Looking at the records below, please say how many lines contain the word "calendar", as a bare number.
[Material shown]
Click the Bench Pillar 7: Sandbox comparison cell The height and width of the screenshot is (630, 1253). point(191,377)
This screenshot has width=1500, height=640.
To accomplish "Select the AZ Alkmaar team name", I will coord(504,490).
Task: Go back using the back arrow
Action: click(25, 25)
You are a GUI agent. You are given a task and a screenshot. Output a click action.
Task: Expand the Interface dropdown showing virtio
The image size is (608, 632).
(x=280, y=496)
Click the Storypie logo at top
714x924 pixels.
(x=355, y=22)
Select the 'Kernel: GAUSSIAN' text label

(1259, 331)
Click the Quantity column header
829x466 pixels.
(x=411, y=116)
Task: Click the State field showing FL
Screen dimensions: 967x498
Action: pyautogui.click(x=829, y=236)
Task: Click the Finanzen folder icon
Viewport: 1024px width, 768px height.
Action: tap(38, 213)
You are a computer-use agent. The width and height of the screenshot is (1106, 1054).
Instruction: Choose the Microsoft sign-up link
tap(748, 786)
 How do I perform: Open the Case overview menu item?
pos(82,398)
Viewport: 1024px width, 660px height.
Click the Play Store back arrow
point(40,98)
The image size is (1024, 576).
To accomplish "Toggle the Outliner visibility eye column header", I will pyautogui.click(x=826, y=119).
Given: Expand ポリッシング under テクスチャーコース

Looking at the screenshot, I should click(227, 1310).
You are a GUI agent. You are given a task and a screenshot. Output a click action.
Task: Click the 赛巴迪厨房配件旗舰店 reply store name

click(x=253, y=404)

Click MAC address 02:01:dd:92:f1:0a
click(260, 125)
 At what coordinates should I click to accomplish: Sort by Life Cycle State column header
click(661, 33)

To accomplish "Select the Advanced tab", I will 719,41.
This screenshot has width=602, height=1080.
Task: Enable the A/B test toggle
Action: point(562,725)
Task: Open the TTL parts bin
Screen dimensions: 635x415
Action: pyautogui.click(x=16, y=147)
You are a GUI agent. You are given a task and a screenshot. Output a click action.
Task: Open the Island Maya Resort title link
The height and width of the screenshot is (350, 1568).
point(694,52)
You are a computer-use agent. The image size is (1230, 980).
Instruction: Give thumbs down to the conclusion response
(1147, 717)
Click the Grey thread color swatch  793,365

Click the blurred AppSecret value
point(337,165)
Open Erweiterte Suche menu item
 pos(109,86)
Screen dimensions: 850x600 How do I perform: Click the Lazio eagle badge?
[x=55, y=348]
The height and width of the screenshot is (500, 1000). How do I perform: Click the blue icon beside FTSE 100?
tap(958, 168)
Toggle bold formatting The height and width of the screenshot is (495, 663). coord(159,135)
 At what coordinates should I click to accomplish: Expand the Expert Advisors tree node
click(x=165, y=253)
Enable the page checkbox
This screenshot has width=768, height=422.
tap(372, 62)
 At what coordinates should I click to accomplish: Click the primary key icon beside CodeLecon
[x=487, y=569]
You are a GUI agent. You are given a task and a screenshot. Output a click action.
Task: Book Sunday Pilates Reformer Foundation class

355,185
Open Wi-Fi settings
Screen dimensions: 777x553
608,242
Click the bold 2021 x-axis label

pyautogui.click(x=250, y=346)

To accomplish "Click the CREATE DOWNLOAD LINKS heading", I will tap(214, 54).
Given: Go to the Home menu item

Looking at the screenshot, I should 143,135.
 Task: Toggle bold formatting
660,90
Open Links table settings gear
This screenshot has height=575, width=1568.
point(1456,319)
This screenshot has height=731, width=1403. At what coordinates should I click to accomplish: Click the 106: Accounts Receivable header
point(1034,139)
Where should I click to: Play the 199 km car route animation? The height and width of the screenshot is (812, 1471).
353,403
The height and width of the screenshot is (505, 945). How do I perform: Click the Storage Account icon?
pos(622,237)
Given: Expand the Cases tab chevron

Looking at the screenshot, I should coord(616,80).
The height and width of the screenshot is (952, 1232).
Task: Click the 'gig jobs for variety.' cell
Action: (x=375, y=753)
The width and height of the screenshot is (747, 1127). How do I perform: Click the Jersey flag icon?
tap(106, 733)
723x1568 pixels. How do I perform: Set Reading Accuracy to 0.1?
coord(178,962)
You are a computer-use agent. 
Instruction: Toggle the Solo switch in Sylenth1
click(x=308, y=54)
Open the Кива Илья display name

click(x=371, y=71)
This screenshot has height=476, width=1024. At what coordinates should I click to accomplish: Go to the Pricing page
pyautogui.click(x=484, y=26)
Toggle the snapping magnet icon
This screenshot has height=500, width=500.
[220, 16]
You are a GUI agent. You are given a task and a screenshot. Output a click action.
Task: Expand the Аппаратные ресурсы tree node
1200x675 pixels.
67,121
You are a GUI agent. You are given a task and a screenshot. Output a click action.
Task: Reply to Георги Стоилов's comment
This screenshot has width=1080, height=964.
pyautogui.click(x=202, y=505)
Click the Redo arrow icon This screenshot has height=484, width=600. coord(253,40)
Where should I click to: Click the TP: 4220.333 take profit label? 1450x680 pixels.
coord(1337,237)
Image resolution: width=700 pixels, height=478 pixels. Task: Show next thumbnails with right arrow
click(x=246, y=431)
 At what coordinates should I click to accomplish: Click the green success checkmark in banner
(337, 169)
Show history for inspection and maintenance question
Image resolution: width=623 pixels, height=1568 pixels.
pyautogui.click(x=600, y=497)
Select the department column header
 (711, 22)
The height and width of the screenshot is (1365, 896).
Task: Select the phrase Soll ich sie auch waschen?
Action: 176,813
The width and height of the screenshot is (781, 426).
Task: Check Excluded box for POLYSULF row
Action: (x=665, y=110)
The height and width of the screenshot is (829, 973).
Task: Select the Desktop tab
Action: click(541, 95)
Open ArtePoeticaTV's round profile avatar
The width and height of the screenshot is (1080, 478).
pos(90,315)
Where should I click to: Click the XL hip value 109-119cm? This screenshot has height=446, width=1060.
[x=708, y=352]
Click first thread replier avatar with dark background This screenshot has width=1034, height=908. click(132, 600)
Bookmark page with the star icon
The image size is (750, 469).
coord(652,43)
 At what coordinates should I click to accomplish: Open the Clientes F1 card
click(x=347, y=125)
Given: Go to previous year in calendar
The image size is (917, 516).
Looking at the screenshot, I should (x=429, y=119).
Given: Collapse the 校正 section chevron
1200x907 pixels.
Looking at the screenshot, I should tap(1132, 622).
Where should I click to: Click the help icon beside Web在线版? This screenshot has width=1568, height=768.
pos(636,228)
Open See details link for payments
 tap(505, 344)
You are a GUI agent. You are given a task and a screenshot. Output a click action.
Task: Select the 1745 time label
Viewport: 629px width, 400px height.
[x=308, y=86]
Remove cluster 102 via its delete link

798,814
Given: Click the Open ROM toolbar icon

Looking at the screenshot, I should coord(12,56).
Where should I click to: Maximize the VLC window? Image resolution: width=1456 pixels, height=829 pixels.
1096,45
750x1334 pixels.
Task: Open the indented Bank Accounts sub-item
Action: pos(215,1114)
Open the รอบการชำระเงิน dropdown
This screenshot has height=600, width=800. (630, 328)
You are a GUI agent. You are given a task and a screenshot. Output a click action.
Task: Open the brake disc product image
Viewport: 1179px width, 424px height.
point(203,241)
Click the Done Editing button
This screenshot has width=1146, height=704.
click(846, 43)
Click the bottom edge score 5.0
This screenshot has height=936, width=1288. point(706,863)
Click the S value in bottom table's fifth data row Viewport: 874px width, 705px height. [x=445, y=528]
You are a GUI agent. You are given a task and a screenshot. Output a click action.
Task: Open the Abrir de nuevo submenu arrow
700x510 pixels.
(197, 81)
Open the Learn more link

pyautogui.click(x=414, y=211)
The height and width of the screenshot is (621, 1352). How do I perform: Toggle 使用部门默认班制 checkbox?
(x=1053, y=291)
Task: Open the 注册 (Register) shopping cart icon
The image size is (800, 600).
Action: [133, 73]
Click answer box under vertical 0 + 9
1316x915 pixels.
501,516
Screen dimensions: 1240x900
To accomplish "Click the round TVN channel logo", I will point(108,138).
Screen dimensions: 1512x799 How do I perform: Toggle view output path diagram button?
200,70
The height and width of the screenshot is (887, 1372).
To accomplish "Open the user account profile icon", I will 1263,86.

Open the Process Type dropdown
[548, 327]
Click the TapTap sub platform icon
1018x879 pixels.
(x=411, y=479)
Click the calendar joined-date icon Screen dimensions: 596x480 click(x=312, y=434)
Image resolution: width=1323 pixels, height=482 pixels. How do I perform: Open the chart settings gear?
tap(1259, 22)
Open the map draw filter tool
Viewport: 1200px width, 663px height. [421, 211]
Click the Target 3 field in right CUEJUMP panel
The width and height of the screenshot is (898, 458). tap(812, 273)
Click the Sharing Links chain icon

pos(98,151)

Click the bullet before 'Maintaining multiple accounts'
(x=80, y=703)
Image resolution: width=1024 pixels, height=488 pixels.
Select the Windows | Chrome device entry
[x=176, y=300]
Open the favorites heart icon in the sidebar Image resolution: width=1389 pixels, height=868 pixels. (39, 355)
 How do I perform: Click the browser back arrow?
[/Material shown]
Response below
2